A major issue during Carter’s presidency and in 1980
Carter signed a law in 1977 that increased taxes to pay for Social Security and changed how benefits were calculated for younger people, which was supposed to help the program’s finances. Later, in 1980, Carter signed additional legislation to control the growth of disability benefits.
In the 1980 presidential election, which Carter ultimately lost to Reagan, the long-term viability of Social Security and Medicare was a major campaign issue and featured prominently in debates. And with good reason: The long-term viability of the social safety net programs, despite the law Carter signed in 1977, was still in serious question.
“There you go again,” Regan said dismissively to Carter in a presidential debate, denying that he opposed the very idea of Medicare. Reagan said he simply opposed the version that became law. Carter later accused Reagan of what we might today call “gaslighting” voters on the issue.
“Governor Reagan has a right to change his mind. He does not have a right to rewrite history,” Carter said in a statement days before Election Day that year.
Reagan, despite his previous opposition to safety net programs, vowed during the campaign to tend to their finances. Carter, on the other hand, was talking about creating a new national health insurance plan, which remains a dream for many Democrats.
As president, after first unsuccessfully proposing benefit cuts, Reagan empaneled a commission, chaired by Alan Greenspan, that suggested fixes – some of which ultimately became law in 1983, and not a moment too soon. Social Security was months or weeks away from being able to pay full benefits in 1983, according to the Congressional Research Service.
The 1983 tweaks to Social Security included, for instance, the counting of some Social Security benefits as taxable income and a gradual increase of the retirement age from 65 to 67.
How gradual? The increase is still kicking in more than 40 years later. The 1983 amendments made the full retirement age 67 for people born in 1960 or later. So those seniors still have a few years to go, although people can retire early for a reduced benefit.
That 1983 law, passed near the beginning of Carter’s very early and long political retirement, was the last major structural change to address the solvency of Social Security. There have been more frequent tweaks and major changes to Medicare.
Now the social safety net programs are again teetering on insolvency. Social Security will be unable to pay full benefits in just over a decade, according to the government. Medicare has a smidge more time.
Today, there are new calls to incrementally raise the retirement age or increase the taxes that fund Social Security, which apply only to the first $168,600 of income.
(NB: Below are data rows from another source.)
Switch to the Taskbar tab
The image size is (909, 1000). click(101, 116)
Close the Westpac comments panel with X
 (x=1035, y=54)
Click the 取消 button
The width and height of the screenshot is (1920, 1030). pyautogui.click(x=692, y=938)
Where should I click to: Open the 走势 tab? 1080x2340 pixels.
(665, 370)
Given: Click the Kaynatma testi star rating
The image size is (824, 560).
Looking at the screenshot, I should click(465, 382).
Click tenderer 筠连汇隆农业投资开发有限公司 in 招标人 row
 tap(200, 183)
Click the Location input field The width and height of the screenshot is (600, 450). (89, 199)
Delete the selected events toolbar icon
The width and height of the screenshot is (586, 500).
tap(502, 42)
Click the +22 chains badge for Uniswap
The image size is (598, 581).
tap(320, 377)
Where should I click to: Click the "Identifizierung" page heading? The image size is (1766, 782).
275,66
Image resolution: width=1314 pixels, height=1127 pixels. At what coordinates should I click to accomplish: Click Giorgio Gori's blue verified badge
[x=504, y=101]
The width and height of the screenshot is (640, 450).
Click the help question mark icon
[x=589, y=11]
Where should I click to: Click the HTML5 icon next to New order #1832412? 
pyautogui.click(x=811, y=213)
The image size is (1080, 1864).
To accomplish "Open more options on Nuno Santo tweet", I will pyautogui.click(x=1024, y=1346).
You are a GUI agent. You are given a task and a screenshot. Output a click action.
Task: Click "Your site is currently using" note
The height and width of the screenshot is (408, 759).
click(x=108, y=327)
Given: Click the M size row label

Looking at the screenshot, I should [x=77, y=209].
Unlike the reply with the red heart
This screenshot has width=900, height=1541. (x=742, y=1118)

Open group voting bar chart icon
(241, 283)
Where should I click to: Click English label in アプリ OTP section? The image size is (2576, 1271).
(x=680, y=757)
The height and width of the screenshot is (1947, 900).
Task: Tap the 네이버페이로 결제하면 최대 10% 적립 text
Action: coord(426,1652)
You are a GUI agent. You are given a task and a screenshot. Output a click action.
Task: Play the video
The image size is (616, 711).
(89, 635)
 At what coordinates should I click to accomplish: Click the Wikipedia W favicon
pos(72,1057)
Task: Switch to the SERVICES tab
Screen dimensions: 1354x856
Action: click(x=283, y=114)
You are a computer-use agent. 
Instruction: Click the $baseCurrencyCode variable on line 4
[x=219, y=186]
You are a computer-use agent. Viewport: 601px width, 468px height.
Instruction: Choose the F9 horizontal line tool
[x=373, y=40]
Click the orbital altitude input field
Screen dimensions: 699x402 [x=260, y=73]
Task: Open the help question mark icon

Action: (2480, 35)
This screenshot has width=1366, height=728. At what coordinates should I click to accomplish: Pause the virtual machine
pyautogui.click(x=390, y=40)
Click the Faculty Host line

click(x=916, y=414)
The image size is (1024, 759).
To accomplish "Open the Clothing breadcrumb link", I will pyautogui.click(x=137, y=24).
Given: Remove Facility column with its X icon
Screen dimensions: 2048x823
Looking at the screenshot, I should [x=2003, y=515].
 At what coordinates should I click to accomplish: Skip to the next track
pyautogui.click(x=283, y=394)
Like in the 1970s and 1980s, changes to the safety net will require a serious debate on all sides of the issue. It’s a debate few people are having at the moment.
Neither presidential candidate this year is talking much about the long-term funding of these programs. In fact, one of Donald Trump’s major proposals is to end the taxation on Social Security benefits that Reagan and lawmakers imposed in 1983. Vice President Kamala Harris has a vague plan to impose new taxes on the wealthy.